Ah, Sartre! Ya no sabiendo qué
alentar, qué propiciar, también unió su voz a uno de estos desequilibrados que
quieren, nada menos, que destruir Europa y todo rasgo de civilización, con lo
cual el mismo Sartre sólo lograría destruirse a sí mismo. Referimos esta
circunstancia, una entre muchas, porque nos parece que resume de alguna manera
este fenómeno que enluta y avergüenza a la humanidad. Casi simultáneamente, un
personaje perteneciente a la más exquisita élite parisiense, Pierre Trotignon,
escribía en L’Arc: “La civilización actual tiene que ser barrida. La tarea
filosófica del intelectual de nuestra época debe ser la subversión absoluta. La
filosofía será terrorista, unida a una política terrorista”. Y también Marcuse,
y Dutschke y tantos otros.
Así se fue gestando la barbarie. En
las altas esferas de la inteligencia, en una abrupta labor de autonegación, de
autodestrucción. Nada habría de quedar en pie, ni la inteligencia misma, ni la
más mínima norma moral, ni el sentido común siquiera.
Qué buscan estos maníacos de la
destrucción? ¿Cuál es la propuesta política de este terrorismo patológico, que
hemos padecido y aún padecemos también los argentinos, por acción o complicidad
de las más altas esferas del poder populista que desgobernó el país? Ante el
gran interrogante, ante la pregunta fundamental, sólo parece haber una
respuesta: nada. O mejor, la nada. Esto es, el nihilismo absoluto. La
destrucción sólo tiene un fundamento: la destrucción; la negación sólo tiene un
fundamento: la negación; la violencia sólo tiene un fundamento: la violencia
misma. No hay que confundirse. Este terrorismo patológico es un buen aliado del
marxismo, pero está más allá de todas las formas propuestas por Marx. Sus
raíces son más nietzscheanas que marxistas, su finalidad más que la
construcción de una sociedad comunista es la destrucción de toda forma de
sociedad. Sus mismos hacedores encienden la pira de su propio holocausto. El
nihilismo es la nada por la nada misma, la nada como consigna, como medio, como
fin. Molnar lo mostró lúcidamente en su libro La izquierda vista de frente. No
se trata sólo de destruir los valores estéticos tales como la belleza, el buen
gusto, la proporción, el estilo, la calidad, la selección. El proceder mismo es
artero, viscoso, cobarde, subalterno, carente de esa dignidad que tiene la
lucha abierta, la pelea frontal.
Hay resistencias dignas a un régimen,
puede haber incluso una guerrilla digna, como la de los maquis durante la
ocupación nazi. Pero esto es otra cosa.

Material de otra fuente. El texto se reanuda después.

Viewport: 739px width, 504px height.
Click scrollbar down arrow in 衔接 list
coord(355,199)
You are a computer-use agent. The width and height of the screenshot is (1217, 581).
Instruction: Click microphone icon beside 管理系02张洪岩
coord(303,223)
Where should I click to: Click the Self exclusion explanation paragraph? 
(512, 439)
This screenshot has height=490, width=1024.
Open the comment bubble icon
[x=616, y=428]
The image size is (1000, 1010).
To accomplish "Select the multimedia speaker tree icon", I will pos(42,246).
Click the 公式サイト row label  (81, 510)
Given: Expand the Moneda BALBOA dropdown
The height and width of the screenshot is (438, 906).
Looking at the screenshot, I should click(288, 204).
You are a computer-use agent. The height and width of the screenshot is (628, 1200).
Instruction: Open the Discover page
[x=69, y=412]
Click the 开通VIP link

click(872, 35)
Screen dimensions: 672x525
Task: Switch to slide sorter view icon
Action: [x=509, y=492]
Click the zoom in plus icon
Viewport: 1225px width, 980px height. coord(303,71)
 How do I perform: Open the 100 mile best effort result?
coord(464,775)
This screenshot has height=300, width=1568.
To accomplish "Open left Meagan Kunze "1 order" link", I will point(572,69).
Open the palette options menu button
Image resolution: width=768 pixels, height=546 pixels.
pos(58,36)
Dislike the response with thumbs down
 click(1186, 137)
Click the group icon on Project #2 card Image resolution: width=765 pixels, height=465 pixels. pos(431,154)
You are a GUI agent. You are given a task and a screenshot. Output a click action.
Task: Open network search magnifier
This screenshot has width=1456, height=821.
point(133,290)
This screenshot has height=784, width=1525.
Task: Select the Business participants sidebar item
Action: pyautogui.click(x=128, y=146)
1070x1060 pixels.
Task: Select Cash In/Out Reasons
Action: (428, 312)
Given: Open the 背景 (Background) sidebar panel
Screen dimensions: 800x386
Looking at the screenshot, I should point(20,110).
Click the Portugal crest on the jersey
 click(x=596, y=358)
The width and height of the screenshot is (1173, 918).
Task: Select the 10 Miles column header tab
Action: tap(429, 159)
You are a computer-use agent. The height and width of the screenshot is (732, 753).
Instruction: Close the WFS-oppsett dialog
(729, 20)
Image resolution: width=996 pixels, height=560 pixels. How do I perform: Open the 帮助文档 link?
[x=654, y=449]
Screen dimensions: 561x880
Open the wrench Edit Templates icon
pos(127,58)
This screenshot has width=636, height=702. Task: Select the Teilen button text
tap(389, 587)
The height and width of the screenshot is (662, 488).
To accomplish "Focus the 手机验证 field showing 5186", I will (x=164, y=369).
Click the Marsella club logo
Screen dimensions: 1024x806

Ir a sacar a un hombre inerme de su
casa –recuerden, argentinos- o arrojar una bomba porque sí, para matar a
cualquiera, son cosas miserables, signos de una irracionalidad inapelable, más
graves aún, si cabe, porque se realizan en sociedades abiertas, básicamente
libres, en las que, con todos los defectos que se quiera, todavía se puede
pensar, disentir, reclamar al poder público por vías normales y civilizadas.
El terrorismo patológico, la
subversión violenta, el nihilismo absoluto, parecen instalarse más allá de la
política misma, más allá de cualquier programa de reformas sociales o de
sociedades posibles. Luce más bien como una seudomística, como una fuerza de
inspiración satánica que obnubila a cierta juventud, como un sopor, como una
droga, como una falsa religiosidad. Un verdadero flagelo que es menester
enfrentar y derrotar, para lo cual no bastará la fuerza sino que serán
necesarias altas y afinadas formas de acción docente y psicológica. Y será
necesaria la acción coordinada de todos los gobiernos y sectores de opinión
responsables del planeta, y especialmente la de padres y maestros, que sean
capaces de enseñar a sus hijos y alumnos que todavía es posible vivir en paz, o
pelear en todo caso, pero con dignidad, con hombría de bien.
JORGE L. GARCÍA VENTURINI
Revista GENTE 661 – 23 de marzo de 1978.